Passage
—————

/TCSF

Joint Model of Token Context and Span Feature

Primary LanguagePython

TCSF model for nested NER

Environment

Python packages

  • python==3.6
  • pytorch==1.0.0
  • gensim==3.3.0
  • numpy==1.15.0
  • pandas==0.20.3

(pip install -r requirements.txt)

word embeddings download links

Before running the code, please put word embeddings at the directory "/model/word2vec/".

Data format

R7 - 57 reporter cells , on the other hand , signaled induced activity of the lytic origin of EBV replication ( ori Lyt ) .

NN NN NN NN NNS , IN DT JJ NN , VBD VBN NN IN DT JJ NN IN NN NN ( NN NN ) .

0,5 G#cell_line|16,21 G#DNA|22,24 G#DNA

The first line is a sentence. The second line is POS tags. The third line is the location (start,end] and type of entity separated by "|". For example, "0,5 G#cell_line" denotes "R7 - 57 reporter cells" is a "cell_line".

Configuration

All configuration are listed in config.py. Please verify parameters before running the codes.

Usage

Training

  • python process_data.py
  • python train.py

If you run TCSR without SRN network, please set self.if_span_te = False in config.py.

Testing

  • python test.py

Test Best Model:

The best model is located on "./model" path. You can change the "test_model_path" to choose model and run "python test.py" to evaluate it.

—————

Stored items
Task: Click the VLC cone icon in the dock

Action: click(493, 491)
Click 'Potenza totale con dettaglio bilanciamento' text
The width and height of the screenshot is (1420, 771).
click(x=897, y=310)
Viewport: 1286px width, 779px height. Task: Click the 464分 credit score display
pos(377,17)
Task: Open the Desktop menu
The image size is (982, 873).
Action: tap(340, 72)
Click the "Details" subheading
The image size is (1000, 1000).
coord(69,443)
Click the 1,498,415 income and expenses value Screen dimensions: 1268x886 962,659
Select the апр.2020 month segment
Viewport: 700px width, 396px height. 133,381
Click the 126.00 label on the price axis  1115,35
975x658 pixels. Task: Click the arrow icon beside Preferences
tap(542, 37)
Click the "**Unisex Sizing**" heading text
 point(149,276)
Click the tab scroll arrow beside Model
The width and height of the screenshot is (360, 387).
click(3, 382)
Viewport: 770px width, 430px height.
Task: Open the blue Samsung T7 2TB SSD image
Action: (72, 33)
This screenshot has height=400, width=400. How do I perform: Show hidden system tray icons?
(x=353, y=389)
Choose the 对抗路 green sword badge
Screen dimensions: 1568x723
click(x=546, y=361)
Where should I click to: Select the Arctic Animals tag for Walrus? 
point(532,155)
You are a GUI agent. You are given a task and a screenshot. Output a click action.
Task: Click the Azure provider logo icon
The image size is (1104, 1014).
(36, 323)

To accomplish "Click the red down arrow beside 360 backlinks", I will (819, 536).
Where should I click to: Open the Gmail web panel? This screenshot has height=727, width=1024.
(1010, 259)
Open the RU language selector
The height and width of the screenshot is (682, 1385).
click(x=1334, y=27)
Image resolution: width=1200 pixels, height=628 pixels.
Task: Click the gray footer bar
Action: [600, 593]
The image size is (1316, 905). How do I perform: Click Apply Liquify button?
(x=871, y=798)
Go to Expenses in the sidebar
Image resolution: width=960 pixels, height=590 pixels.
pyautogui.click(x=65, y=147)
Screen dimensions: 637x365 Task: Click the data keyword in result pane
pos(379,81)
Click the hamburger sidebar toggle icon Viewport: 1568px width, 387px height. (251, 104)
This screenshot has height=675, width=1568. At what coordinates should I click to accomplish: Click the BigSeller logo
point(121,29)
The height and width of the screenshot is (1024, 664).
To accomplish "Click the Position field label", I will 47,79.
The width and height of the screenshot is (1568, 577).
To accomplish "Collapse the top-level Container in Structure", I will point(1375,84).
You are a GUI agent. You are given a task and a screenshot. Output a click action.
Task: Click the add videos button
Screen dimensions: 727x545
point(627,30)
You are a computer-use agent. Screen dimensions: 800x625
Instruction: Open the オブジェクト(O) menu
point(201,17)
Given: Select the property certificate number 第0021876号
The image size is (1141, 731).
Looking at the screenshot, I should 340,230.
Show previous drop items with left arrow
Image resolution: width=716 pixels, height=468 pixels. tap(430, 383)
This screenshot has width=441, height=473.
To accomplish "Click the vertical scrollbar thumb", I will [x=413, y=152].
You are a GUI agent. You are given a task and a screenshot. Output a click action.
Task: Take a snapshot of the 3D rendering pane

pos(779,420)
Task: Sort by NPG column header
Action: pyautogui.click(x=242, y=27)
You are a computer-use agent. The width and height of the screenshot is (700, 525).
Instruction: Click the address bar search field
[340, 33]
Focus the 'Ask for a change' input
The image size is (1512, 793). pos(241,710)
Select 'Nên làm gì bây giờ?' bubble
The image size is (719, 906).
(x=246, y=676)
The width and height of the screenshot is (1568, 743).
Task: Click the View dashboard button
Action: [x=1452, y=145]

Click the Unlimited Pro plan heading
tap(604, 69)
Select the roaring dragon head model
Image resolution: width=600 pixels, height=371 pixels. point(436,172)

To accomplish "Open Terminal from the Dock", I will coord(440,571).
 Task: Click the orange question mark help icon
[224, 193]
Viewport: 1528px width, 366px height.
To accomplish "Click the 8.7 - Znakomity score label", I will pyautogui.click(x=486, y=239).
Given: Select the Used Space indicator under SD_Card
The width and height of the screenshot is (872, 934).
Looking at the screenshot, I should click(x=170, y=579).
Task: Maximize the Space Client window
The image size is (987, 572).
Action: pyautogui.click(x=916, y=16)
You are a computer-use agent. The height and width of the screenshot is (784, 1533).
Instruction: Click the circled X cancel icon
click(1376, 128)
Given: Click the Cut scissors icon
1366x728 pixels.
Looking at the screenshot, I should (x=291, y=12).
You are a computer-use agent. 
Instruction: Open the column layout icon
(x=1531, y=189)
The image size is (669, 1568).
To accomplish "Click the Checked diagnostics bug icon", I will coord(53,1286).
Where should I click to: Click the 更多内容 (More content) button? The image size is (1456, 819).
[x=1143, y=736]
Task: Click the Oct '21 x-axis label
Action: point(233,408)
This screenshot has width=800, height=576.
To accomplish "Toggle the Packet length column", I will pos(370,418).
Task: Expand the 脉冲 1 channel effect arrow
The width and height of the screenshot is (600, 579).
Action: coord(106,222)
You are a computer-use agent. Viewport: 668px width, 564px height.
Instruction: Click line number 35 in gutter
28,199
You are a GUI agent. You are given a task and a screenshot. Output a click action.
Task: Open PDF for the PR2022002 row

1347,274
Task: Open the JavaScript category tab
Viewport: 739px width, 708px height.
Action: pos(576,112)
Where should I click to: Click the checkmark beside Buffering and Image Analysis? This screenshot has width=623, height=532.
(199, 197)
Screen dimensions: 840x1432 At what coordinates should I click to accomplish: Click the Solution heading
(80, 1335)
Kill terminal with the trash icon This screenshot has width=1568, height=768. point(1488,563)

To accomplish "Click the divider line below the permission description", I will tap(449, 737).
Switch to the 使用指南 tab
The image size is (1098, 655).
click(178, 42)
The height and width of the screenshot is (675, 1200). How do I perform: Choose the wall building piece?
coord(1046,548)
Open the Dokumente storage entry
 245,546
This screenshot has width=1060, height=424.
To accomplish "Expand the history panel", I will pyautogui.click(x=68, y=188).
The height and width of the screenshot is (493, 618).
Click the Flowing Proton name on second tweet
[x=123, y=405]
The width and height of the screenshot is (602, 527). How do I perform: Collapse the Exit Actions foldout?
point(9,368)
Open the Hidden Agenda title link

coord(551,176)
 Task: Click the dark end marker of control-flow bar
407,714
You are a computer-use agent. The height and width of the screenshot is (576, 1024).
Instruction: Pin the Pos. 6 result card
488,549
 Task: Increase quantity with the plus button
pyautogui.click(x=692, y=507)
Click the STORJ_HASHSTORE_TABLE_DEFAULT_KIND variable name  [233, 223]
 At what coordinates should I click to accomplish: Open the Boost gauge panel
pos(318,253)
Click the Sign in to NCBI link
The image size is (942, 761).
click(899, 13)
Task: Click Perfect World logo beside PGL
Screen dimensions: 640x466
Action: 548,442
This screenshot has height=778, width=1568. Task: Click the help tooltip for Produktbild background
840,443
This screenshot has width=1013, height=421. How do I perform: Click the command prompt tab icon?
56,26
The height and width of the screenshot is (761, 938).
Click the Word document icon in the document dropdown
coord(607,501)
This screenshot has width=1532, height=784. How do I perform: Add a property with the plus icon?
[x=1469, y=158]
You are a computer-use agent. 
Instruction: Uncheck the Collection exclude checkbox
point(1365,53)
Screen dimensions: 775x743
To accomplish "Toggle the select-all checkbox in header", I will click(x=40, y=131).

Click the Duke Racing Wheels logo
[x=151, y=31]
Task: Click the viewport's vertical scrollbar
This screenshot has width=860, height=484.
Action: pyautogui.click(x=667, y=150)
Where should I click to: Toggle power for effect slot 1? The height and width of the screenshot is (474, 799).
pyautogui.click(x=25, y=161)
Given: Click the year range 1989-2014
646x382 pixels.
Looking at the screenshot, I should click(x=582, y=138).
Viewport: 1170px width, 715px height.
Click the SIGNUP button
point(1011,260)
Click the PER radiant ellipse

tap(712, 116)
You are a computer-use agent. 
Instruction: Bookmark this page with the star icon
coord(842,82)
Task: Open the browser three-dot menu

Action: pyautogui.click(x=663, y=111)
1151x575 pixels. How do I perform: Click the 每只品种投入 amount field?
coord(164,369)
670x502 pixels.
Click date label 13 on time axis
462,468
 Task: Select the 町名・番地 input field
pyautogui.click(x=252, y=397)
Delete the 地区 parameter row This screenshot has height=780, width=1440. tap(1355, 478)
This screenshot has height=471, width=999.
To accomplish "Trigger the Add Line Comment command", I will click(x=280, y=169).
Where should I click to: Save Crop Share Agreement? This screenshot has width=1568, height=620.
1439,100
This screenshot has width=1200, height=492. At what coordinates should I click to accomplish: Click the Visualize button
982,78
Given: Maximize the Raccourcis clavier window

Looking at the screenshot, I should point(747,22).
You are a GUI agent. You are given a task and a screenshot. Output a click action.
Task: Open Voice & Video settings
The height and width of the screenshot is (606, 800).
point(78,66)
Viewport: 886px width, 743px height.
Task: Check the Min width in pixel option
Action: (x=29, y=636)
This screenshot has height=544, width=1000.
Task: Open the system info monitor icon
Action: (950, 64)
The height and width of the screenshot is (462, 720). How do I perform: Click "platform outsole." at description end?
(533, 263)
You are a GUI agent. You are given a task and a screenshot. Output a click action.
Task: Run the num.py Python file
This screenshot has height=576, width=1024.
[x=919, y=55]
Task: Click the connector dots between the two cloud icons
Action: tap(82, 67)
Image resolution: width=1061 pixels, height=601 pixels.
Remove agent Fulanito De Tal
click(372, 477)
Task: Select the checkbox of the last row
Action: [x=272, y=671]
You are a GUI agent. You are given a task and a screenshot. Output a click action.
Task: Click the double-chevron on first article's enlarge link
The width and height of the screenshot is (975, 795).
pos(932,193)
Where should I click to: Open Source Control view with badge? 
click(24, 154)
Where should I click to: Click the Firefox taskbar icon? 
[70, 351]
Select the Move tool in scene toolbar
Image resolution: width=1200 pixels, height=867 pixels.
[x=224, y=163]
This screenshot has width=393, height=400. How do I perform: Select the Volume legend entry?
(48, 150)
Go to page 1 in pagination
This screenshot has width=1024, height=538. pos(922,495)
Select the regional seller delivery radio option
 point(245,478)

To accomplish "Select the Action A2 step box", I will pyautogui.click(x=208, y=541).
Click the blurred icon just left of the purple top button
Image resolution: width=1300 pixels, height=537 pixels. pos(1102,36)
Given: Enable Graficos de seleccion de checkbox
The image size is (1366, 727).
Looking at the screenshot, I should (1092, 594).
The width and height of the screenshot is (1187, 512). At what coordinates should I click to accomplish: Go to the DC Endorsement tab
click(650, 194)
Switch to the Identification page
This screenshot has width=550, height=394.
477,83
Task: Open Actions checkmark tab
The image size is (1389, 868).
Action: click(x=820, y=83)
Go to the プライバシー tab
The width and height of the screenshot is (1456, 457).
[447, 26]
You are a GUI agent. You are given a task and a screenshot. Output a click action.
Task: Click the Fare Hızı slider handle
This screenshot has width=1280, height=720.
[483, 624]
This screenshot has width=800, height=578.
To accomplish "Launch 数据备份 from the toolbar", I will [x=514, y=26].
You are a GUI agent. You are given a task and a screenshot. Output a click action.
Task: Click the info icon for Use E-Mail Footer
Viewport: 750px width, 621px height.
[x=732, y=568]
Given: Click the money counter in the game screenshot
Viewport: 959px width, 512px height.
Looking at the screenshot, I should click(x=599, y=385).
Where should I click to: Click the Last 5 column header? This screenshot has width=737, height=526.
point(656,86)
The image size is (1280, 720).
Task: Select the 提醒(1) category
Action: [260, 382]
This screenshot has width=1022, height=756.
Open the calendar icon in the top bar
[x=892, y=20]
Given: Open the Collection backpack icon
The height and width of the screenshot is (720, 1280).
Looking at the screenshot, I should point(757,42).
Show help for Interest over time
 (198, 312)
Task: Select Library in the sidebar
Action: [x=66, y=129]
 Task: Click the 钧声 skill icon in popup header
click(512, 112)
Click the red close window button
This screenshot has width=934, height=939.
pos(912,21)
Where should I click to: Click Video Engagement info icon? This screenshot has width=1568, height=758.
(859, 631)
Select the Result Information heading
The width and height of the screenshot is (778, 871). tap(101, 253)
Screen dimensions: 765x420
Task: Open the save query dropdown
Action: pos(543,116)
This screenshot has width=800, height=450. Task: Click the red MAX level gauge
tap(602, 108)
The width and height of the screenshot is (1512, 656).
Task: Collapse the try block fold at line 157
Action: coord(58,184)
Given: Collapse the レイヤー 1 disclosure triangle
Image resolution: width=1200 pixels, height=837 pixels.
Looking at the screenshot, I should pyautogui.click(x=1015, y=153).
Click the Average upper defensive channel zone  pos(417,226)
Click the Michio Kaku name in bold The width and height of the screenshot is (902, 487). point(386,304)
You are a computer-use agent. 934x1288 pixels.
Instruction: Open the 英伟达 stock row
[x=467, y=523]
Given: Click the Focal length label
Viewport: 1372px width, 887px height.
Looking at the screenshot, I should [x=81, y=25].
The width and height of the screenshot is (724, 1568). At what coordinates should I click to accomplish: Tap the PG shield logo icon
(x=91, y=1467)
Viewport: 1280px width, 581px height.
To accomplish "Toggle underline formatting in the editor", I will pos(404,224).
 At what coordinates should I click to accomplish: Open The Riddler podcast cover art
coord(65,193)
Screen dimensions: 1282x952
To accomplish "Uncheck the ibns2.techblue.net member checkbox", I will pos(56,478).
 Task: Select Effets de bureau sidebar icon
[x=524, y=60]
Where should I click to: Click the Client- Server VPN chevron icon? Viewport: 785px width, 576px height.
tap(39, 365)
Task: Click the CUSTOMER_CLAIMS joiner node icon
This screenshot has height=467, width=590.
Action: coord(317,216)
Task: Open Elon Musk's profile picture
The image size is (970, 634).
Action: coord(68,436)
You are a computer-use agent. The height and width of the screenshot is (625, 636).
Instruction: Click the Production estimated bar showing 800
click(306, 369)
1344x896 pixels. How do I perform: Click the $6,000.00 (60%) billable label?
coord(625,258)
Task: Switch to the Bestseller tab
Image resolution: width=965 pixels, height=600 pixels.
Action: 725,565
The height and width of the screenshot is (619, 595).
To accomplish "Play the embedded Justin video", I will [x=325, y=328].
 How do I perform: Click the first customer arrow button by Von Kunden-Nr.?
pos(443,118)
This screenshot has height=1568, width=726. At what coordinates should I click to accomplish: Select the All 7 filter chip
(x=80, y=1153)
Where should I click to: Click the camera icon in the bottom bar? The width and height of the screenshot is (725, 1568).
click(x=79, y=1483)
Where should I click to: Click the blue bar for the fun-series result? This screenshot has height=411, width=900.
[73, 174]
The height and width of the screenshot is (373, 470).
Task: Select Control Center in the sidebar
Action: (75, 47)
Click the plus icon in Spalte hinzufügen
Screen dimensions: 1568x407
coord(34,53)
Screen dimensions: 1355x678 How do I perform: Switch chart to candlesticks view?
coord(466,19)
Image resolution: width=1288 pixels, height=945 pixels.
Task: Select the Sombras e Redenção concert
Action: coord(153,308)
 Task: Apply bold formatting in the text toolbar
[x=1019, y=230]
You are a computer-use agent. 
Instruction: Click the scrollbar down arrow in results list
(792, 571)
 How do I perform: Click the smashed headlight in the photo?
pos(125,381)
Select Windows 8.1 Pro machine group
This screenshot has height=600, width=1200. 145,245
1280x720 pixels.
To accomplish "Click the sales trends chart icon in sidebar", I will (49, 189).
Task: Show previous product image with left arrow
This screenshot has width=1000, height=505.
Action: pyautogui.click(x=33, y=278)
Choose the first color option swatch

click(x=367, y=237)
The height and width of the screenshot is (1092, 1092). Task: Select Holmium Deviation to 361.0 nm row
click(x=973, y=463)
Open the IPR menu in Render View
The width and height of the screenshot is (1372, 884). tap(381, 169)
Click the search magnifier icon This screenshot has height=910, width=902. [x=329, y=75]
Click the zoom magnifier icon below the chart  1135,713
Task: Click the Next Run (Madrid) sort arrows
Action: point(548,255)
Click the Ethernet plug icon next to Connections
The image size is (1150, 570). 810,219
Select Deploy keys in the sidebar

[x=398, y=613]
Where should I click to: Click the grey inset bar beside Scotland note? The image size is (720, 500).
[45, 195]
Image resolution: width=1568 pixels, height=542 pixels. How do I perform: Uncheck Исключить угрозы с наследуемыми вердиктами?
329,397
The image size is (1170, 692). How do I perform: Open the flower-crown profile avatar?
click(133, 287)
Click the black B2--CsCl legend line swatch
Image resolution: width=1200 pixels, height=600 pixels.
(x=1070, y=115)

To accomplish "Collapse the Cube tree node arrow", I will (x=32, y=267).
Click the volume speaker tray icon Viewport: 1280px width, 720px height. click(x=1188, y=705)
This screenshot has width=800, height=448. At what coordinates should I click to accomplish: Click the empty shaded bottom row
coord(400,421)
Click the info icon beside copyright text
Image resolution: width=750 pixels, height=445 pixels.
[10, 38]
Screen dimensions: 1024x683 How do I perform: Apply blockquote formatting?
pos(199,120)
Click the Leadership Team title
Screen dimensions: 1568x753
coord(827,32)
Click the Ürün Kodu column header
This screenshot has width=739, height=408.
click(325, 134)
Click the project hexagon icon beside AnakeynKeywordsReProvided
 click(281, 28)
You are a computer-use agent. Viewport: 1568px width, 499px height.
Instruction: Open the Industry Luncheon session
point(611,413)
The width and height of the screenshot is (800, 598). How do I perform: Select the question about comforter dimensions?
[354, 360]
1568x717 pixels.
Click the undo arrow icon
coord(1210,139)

—————

Tasks to carry out
1. According to the TCSF page, in which directory must word embeddings be placed before the code is run?
2. Reproduce the portion of the TCSF page starting at "Data format" and ending at "running the codes.".

Results for each task
1. /model/word2vec/

2.
Data format

R7 - 57 reporter cells , on the other hand , signaled induced activity of the lytic origin of EBV replication ( ori Lyt ) .

NN NN NN NN NNS , IN DT JJ NN , VBD VBN NN IN DT JJ NN IN NN NN ( NN NN ) .

0,5 G#cell_line|16,21 G#DNA|22,24 G#DNA

The first line is a sentence. The second line is POS tags. The third line is the location (start,end] and type of entity separated by "|". For example, "0,5 G#cell_line" denotes "R7 - 57 reporter cells" is a "cell_line".

Configuration

All configuration are listed in config.py. Please verify parameters before running the codes.